Interessant an Bernays Buch ist, dass er eine ethische Haltung für PR einfordert. PR-BeraterInnen würden nur der guten Sache, der Wahrheit und dem öffentlichen Interesse dienen. Wenn man sich Bernays Karriere ansieht, muss man allerdings erkennen, dass er sich die Wahrheit oft von seinen KundInnen hat diktieren lassen: Vor allem der politische Umsturz in Guatemala, den er in den USA akzeptabel gemacht hat, dem mittelamerikanischen Staat aber einen jahrzehntelangen Bürgerkrieg gebracht hat, lassen an seiner ethischen Grundhaltung zweifeln.

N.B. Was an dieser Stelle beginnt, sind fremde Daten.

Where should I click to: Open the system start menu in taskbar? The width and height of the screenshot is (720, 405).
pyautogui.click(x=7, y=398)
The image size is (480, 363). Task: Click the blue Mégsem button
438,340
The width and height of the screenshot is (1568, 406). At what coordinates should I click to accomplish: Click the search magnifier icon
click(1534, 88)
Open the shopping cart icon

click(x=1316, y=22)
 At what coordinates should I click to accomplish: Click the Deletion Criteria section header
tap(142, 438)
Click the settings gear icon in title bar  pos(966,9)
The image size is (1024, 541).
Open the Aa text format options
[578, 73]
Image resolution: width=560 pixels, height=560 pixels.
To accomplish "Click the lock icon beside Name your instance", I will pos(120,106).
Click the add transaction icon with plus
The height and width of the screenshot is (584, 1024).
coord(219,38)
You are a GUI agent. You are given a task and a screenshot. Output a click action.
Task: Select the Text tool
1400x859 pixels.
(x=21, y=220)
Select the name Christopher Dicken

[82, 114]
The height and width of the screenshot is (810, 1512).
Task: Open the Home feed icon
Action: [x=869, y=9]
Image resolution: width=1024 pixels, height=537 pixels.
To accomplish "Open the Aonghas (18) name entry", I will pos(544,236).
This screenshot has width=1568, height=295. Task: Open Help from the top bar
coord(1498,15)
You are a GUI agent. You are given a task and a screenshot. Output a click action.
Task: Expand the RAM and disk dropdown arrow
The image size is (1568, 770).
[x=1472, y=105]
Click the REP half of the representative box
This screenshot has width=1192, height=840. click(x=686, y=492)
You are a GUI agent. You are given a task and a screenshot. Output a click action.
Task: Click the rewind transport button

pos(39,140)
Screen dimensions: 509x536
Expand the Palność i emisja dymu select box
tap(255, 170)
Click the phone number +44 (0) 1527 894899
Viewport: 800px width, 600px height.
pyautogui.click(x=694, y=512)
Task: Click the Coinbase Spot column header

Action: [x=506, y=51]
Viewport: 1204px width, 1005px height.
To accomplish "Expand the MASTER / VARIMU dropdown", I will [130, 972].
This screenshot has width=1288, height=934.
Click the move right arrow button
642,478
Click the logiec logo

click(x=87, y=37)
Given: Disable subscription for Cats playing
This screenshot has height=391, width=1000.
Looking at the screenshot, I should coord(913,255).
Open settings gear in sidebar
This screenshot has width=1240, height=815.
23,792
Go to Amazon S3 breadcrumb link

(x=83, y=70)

Bernays hat mit der modernen PR ein mächtiges Instrument zur Beeinflussung der öffentlichen Meinung geschaffen, aber wie er selbst sagt: „Gegen ihren Missbrauch gibt es keine absolute Garantie.“

Im Sigmund-Freud-Museum findet am 30.11. eine Podiumsdiskussion zu Edward Bernays "Propaganda" statt.

Im Nachwort von Mark Crispin Miller heißt es: „Propaganda ist keine erschöpfende Behandlung des Themas Propaganda, sondern Propaganda in eigener Sache. Es ist ein glänzendes Plädoyer für die Propaganda-Arbeit und ihre positiven Einflüsse auf die Massengesellschaft: eine ausgedehnte Werbung für Public Relations.“

Edward Bernays "Propaganda" ist ein unheimlich spannendes Zeitdokument. Heute sind die Methoden der PR wohl noch ausgefeilter, nur spricht niemand mehr so offen und selbstverliebt darüber wie Bernays.